Salah satu lukisannya yang banyak dikaji para ahli lukisan selama puluhan tahun adalah lukisan Penangkapan Diponegoro. Melalui lukisan itu ia menginterpretasi ulang tentang penangkapan Diponegoro yang dikabarkan tanpa perlawanan.
Menurut kajian PDA, selain melukis, Raden Saleh juga bisa merancang rumah sendiri. Rumah di Cikini tersebut merupakan hasil karya Raden Saleh sendiri. PDA menelisik, arsitektur Rumah Raden Saleh tersebut dipengaruhi gaya arsitektur pseudo neo gothic dan eclectic. Raden Saleh terinspirasi dari gaya arsitektur Callenberg Castle yang pernah ia singgahi saat perjalanan ke Eropa pada 1844.
Pseudo neo gothic merupakan gaya arsitektur yang berkembang di Inggris akhir 1740-an. Adapun gaya eclectic yang mencampur dan mengombinasikan beragam elemen arsitektural mulai dipraktikkan akhir abad ke-19.
Rumah Raden Saleh ini merupakan satu-satunya bangunan mansion pusaka berukuran besar yang masih utuh di Jakarta. "Melihat kerusakannya memang sudah saatnya untuk dikonservasi. Ini merupakan satu-satunya arsitektur karya Raden Saleh," kata Febriyanti Suryaningsih, Direktur Eksekutif Pusat Dokumentasi Arsitektur, lembaga yang fokus mengumpulkan data-data arsitektur pusaka di Indonesia.
Rumah Raden Saleh ini sekarang dipakai sebagai kantor pengelola RS PGI Cikini. Bangunan dua lantai ini hanya dipakai di lantai satu, sedangkan lantai dua dibiarkan kosong karena sudah banyak yang rusak. Atap yang bocor menggerus plesteran dinding yang terbuat dari campuran pasir dan kapur.
Seluruh lantai di tingkat atas terbuat dari kayu jati. Seluruh kondisinya masih bagus. Namun, tim ahli konstruksi sedang mengumpulkan data untuk membuat analisis keseluruhan kekuatan struktur bangunan.

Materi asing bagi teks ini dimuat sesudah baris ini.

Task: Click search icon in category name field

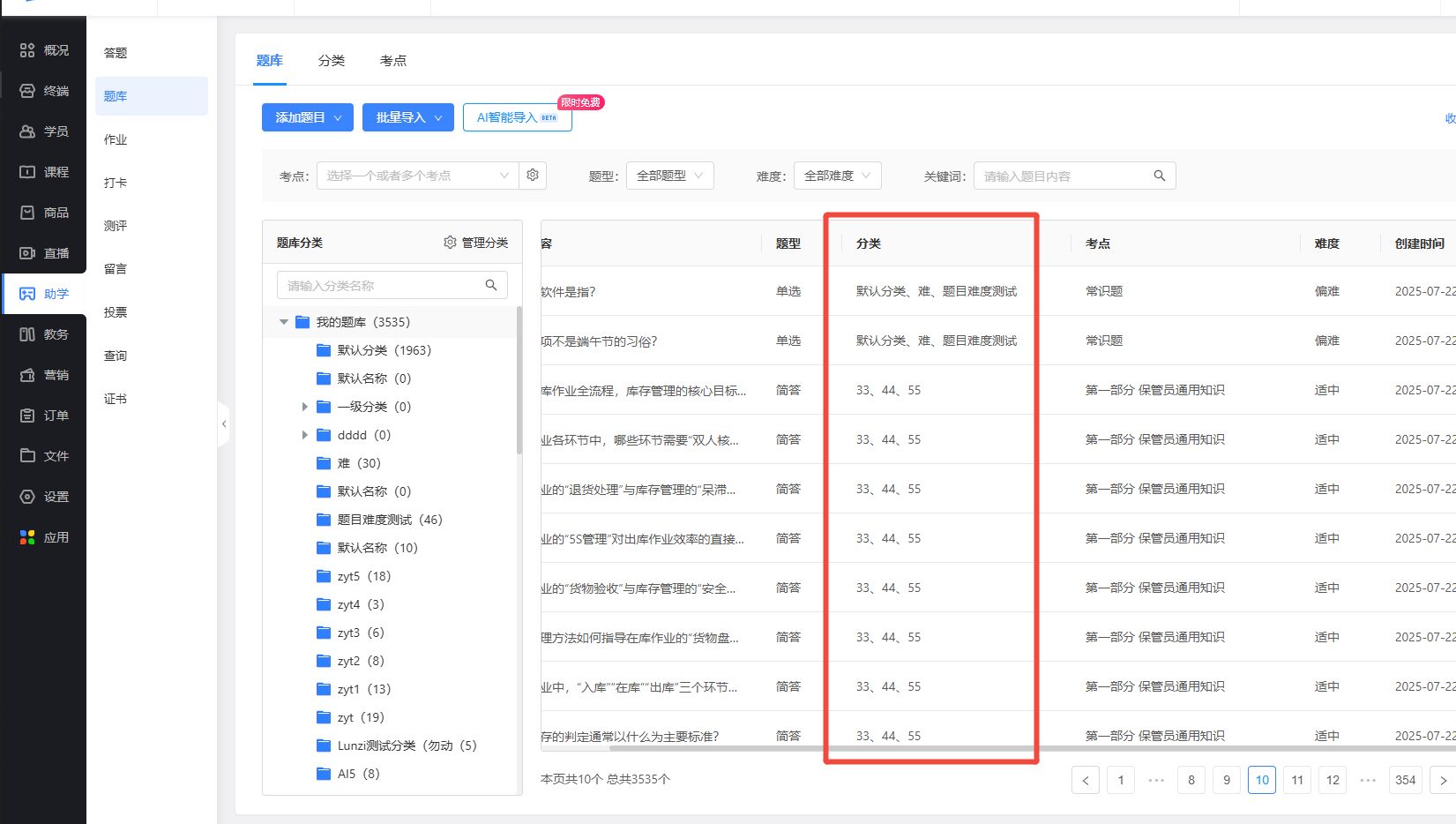Action: [491, 285]
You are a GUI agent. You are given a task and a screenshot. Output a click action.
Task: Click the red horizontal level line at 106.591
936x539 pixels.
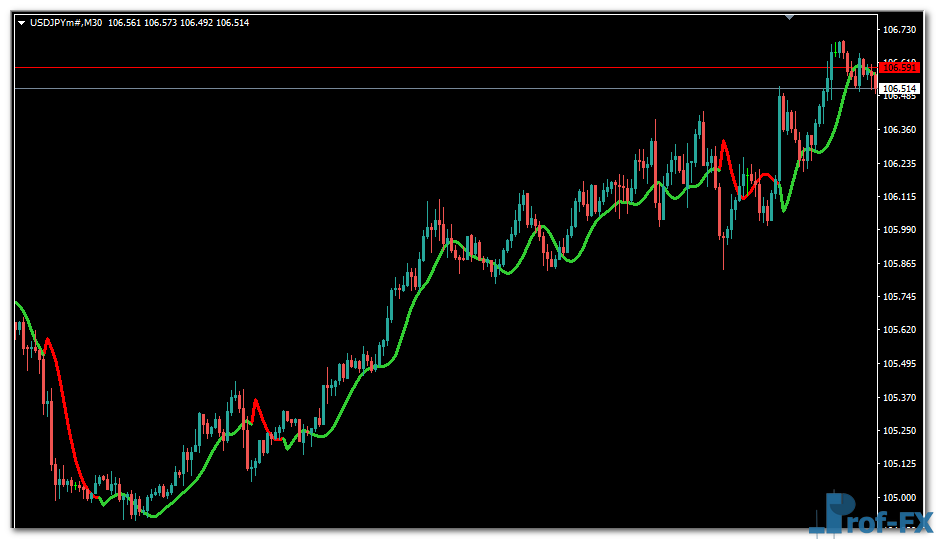click(400, 67)
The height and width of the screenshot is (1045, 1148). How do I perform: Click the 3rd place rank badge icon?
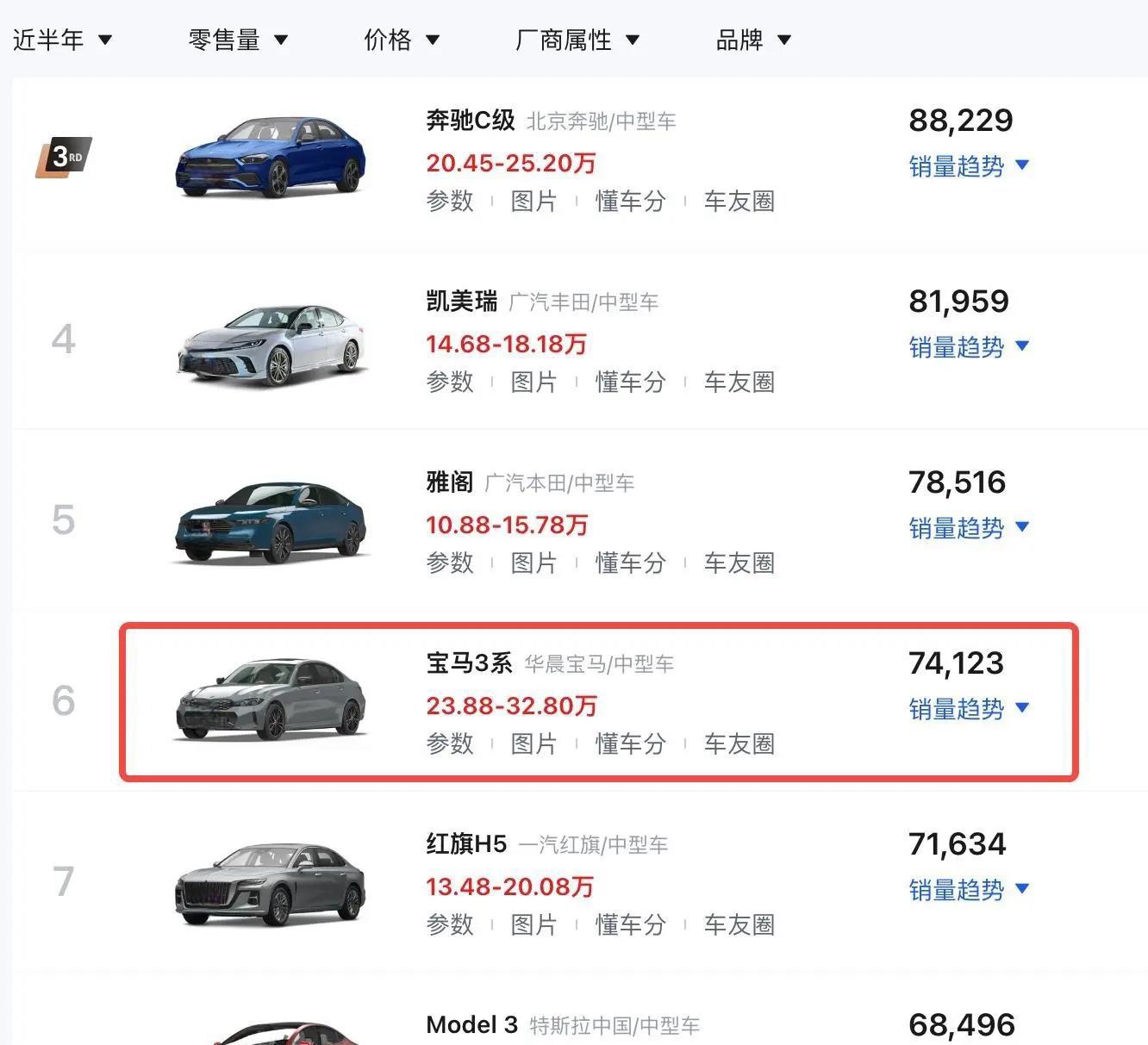tap(64, 157)
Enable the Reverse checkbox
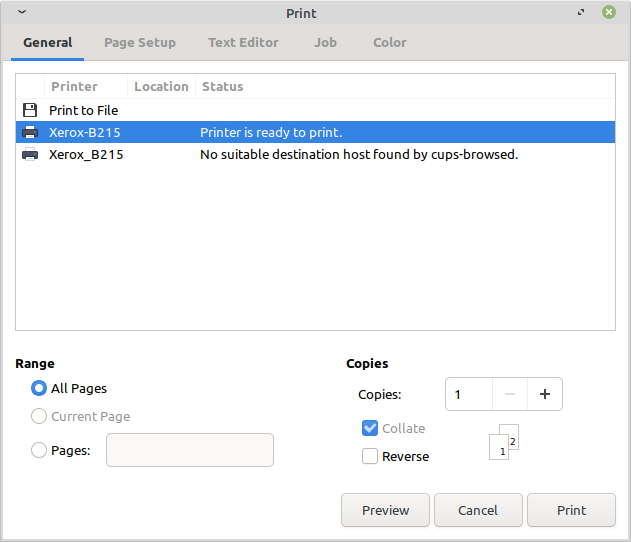Screen dimensions: 631x542 (x=370, y=456)
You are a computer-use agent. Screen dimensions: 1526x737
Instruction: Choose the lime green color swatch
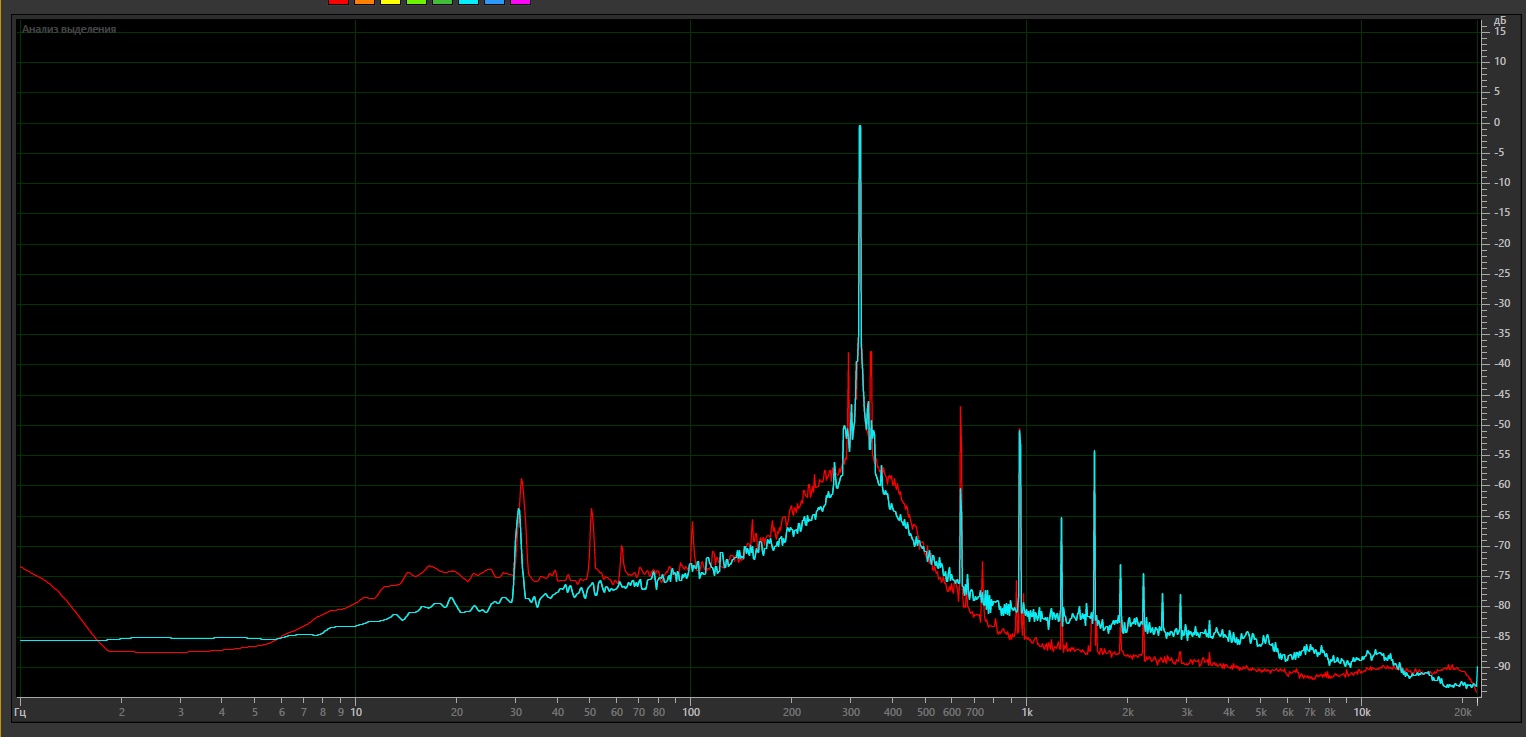click(416, 2)
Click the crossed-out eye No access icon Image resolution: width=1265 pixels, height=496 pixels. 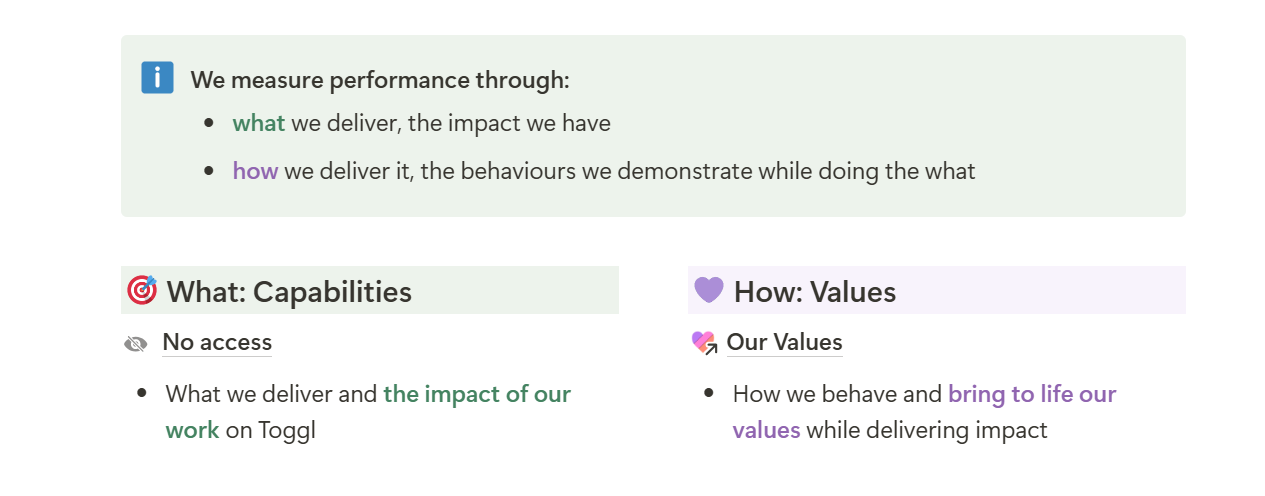click(136, 344)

Untuk melaksanakan pekerjaan besar ini, PDA menggandeng Kedutaan Besar Amerika Serikat di Jakarta sebagai penyandang dana. PDA juga meminta bantuan kantor Kementerian Pendidikan dan Kebudayaan. Hasil dari penelitian awal ini akan diterbitkan PDA dalam bentuk dokumentasi sejarah dan arsitektur.